Problem to solve: Continue the commentary on the New York City mayoral race from the point where it stops, leaving the listing aside.

Exhaustion with twenty years of Republican executive leadership is not the only issue motivating New Yorkers; the recent Tea Party contrived federal government shutdown is also a factor: "The recent federal government shutdown did not help Mr. Lhota: 47 percent of likely voters said that the shutdown made them more likely to vote for a Democrat, while only 6 percent said it prompted them to back a Republican."

To find answers as to how de Blasio's New York City strength plays nationally check out Thomas Edsall's opinion piece from last week, "Bill de Blasio and the New Urban Populism." As I've said frequently, Thomas Edsall's online column for the New York Times is one of the best sources available for divining the shifts underway in our national politics. I don't always agree with his conclusions and forecasts, but I think that his chosen areas of focus -- income inequality, the gradual diminishing of whites to minority status in the electorate, the war in the GOP between organizational elites and the Tea Party -- are on the money.

Speaking of money, the money passage in Edsall's column on the New York City mayoral election is as follows:
DEMOGRAPHICALLY, New York City is already where the nation will be sometime in the latter part of this century. Whites are 33.3 percent of the city’s population. Hispanics are close behind, at 28.6 percent, and blacks are at 22.8 percent. This demographic profile,as shown in Figure 2, is significantly different from what it was 1990, a year after the last mayoral victory by a liberal Democrat, David Dinkins. In 1990, whites were the clearly dominant plurality group at 43.2 percent, with roughly equal numbers of blacks, 25.2 percent, and Hispanics, 24.4 percent. 
More important in terms of both election outcomes and policy making, the city’s electorate – the people who actually go out and cast ballots – shifted from a 56 percent white majority in 1989 to a 46 percent minority in 2009, during the last mayoral election. If that transition continues at roughly the same rate, about 1 percentage point every two years, the 2013 electorate for the mayoral election will be 44 percent white. 
Among the reasons the electorate in New York has a higher percentage of whites and a smaller proportion of minorities than the city’s population as a whole is that a higher percentage of whites are of voting age and a higher percentage of minorities are not citizens and are thus ineligible to vote.

Information given:
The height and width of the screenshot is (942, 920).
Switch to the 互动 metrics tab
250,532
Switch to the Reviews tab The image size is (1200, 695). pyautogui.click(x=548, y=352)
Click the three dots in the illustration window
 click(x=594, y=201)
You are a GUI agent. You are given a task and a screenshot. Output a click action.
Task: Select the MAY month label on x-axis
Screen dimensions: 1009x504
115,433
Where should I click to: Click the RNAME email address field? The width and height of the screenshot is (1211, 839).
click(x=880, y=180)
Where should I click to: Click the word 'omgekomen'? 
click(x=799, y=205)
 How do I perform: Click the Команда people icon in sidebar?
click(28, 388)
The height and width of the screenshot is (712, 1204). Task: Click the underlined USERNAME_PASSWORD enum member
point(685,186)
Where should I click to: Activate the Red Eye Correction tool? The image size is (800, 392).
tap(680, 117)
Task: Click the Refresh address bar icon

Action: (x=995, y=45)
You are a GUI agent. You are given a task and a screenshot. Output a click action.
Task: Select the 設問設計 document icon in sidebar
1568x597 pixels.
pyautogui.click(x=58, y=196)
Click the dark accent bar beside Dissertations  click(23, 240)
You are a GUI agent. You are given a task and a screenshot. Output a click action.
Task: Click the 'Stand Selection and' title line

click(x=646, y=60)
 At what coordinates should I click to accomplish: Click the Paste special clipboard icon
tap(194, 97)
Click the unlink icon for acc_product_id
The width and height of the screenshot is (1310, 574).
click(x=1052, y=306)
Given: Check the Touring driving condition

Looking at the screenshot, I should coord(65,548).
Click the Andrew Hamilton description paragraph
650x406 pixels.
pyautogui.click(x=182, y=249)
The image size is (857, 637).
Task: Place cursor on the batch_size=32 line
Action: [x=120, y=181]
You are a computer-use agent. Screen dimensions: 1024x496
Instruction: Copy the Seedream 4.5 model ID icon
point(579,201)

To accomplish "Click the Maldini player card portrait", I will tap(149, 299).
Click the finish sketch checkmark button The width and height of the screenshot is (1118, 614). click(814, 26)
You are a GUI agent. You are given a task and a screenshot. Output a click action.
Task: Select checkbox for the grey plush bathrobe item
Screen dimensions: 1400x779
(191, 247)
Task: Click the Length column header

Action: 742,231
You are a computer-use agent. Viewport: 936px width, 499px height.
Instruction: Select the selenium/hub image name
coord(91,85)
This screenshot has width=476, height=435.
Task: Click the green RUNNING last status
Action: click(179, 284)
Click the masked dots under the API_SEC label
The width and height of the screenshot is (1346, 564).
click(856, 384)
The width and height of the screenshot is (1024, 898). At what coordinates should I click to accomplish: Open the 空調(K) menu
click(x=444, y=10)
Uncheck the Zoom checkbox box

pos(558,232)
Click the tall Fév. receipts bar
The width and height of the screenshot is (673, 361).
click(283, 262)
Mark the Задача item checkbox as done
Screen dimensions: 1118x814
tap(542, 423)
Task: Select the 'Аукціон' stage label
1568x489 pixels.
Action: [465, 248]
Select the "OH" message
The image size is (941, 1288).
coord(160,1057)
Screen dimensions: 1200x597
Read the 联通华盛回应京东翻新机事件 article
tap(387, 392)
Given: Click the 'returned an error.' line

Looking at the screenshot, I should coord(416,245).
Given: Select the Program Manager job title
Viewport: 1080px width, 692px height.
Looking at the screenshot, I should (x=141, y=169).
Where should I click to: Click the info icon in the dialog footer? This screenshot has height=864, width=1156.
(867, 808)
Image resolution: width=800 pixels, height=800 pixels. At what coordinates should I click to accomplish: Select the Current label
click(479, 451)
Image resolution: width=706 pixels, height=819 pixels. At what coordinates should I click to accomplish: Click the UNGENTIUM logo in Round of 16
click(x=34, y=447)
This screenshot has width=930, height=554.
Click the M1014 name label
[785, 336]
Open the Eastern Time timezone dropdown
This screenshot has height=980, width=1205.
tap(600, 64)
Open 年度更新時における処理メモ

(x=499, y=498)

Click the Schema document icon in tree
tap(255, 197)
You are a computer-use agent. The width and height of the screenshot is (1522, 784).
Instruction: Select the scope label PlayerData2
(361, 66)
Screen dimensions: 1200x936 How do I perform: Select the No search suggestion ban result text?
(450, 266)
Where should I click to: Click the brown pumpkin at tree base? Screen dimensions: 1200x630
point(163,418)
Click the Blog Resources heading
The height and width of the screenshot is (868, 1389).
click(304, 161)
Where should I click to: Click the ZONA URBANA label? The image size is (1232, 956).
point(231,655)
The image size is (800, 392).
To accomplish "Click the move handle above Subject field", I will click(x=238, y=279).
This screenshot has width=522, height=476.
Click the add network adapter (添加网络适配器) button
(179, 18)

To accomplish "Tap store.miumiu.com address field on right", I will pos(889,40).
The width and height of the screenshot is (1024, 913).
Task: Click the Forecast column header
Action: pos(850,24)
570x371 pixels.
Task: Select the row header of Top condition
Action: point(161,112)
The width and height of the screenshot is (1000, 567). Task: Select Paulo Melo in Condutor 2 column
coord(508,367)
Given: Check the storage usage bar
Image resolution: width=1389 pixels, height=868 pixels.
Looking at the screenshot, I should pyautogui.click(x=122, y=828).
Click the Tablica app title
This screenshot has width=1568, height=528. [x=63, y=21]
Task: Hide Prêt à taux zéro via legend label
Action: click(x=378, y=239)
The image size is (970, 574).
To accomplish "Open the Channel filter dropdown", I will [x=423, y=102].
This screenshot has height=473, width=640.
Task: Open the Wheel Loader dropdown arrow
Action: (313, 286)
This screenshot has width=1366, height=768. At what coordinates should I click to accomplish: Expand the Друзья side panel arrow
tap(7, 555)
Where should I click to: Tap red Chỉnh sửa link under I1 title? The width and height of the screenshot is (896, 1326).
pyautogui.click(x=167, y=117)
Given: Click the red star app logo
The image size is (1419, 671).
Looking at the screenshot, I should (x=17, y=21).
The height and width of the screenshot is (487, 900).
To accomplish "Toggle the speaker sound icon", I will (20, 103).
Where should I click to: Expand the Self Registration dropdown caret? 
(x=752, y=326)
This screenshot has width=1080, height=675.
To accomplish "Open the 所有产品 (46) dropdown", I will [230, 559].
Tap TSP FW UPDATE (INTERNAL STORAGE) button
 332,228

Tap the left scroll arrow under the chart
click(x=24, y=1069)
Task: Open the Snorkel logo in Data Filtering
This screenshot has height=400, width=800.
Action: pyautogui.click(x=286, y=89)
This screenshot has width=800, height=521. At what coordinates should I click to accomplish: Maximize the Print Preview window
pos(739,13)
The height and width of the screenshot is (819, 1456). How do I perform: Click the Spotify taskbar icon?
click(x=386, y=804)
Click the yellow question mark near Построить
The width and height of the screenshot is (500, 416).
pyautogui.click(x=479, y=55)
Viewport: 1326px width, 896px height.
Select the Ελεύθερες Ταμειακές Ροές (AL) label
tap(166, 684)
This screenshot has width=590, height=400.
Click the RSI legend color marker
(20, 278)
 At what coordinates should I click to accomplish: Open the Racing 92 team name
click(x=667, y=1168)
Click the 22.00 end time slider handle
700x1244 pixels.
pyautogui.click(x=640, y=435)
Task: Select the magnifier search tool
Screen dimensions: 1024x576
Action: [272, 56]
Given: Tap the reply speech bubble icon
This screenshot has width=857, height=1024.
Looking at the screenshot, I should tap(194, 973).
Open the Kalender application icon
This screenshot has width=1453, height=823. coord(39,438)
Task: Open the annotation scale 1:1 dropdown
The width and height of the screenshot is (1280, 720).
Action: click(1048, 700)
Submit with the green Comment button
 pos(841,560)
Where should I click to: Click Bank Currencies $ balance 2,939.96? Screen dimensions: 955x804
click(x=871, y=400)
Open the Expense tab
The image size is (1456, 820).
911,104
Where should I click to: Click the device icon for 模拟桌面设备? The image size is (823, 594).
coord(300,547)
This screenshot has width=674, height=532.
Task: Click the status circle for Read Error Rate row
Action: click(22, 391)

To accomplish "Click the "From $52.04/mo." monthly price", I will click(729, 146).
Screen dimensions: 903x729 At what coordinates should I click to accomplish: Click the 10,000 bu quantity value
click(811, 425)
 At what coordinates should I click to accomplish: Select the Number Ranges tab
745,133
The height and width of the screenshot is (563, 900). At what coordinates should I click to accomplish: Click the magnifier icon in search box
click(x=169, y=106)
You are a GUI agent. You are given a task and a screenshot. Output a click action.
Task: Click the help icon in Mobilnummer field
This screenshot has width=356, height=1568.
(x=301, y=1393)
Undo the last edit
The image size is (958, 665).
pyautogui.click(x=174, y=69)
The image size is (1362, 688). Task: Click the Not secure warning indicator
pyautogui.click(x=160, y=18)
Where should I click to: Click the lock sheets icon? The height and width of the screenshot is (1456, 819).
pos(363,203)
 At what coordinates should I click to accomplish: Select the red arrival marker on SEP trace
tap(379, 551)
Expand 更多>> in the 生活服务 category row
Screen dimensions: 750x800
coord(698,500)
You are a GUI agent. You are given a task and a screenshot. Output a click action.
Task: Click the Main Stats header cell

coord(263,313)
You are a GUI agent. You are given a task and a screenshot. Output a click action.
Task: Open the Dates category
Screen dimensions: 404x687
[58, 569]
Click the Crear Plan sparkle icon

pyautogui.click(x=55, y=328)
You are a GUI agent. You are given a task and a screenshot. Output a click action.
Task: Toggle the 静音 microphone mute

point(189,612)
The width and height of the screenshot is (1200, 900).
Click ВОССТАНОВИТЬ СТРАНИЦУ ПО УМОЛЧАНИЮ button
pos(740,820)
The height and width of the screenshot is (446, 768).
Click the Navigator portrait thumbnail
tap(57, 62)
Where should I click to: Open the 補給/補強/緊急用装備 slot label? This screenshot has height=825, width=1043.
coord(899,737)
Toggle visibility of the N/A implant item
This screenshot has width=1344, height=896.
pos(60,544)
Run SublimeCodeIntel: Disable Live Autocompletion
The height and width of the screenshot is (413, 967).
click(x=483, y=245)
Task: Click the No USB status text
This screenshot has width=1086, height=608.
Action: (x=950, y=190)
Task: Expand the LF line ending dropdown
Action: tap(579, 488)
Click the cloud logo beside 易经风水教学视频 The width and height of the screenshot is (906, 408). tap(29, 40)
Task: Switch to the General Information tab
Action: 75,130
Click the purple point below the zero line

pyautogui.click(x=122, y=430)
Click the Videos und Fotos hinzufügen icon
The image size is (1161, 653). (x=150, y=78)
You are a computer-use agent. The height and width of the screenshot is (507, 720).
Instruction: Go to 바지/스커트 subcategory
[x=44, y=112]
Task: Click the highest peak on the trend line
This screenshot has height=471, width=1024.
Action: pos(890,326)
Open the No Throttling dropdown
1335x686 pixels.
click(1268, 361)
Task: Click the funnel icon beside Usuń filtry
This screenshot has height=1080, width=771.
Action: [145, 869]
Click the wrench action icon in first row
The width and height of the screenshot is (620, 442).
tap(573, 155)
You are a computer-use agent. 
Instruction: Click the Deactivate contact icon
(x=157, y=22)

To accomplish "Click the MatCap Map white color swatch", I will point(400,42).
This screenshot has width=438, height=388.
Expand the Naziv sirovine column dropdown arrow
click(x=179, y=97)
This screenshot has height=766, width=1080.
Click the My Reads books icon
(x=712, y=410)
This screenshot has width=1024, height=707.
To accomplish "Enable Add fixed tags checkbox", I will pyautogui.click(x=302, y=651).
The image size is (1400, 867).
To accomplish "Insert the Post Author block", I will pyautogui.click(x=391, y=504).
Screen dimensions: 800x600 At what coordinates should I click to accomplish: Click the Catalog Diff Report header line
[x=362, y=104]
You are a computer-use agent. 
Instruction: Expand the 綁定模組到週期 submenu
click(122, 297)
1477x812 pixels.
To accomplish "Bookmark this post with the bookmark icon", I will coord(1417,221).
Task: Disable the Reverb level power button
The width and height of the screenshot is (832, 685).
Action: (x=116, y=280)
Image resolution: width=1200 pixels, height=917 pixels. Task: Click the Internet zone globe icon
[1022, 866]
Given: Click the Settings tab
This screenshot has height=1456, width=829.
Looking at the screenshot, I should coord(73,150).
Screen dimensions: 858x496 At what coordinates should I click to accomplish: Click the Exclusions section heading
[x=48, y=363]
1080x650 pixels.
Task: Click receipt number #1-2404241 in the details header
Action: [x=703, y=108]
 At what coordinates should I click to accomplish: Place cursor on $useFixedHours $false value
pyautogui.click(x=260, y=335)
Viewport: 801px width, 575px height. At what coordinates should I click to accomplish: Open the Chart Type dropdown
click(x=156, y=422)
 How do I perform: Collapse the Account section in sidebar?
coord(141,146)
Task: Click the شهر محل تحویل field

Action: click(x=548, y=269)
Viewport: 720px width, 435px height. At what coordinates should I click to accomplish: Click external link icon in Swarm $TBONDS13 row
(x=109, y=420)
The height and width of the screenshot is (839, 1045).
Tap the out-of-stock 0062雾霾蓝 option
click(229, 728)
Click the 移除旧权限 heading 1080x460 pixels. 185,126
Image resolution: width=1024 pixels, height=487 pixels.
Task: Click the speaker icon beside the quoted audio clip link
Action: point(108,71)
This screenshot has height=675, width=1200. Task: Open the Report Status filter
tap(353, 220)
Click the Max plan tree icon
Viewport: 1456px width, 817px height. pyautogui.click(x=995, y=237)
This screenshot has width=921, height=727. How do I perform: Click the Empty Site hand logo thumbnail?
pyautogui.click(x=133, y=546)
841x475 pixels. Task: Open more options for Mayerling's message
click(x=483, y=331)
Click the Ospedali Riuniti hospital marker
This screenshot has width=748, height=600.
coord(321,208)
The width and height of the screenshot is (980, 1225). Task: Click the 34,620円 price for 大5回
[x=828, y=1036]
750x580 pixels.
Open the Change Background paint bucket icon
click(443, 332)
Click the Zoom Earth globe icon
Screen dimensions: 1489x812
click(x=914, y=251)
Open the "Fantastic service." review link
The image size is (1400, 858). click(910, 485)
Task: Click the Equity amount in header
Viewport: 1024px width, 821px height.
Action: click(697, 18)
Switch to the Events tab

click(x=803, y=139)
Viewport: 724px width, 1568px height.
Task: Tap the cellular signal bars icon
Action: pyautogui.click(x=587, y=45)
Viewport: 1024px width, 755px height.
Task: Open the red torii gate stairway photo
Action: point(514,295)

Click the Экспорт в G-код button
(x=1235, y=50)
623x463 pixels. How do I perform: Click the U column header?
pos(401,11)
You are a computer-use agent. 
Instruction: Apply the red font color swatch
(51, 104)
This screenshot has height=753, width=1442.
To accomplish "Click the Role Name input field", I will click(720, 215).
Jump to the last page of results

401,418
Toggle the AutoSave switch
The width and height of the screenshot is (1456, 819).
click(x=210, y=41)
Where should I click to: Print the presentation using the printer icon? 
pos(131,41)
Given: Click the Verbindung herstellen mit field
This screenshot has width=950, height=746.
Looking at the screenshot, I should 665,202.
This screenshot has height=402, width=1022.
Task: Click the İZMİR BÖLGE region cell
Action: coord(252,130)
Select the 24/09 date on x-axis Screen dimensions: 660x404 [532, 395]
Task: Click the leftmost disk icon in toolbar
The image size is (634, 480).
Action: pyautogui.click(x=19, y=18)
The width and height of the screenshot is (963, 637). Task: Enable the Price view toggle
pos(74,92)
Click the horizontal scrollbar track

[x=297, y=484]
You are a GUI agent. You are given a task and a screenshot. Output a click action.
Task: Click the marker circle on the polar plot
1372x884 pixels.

Answer for this exercise:
As whiteness evaporates nationally the country will become more progressive. Why? Because blacks and Hispanics are not as reflexively conservative and individualistic as whites:
By almost every measure, whites are more economically conservative than blacks and Hispanics. Surveys conducted over 36 years by American National Election Studies have found that blacks, by margins of 2 or 3 to 1, believe that government should “see to it that every person has a job and a good standard of living,” while whites, by margins nearly as large, believe that “government should just let each person get ahead on their own.”
The A.N.E.S. surveys did not break out Hispanic responses to this question. A Pew Research Center report from April 2012, “Hispanics and Their Views of Identity,” did compare the views of Latinos to the general population. It asked the question “would you rather have a smaller government providing fewer services, or bigger government providing more services?” A majority of all voters favored smaller government by a 48-41 margin, but Hispanics preferred a bigger government decisively, by 75 to 19 percent.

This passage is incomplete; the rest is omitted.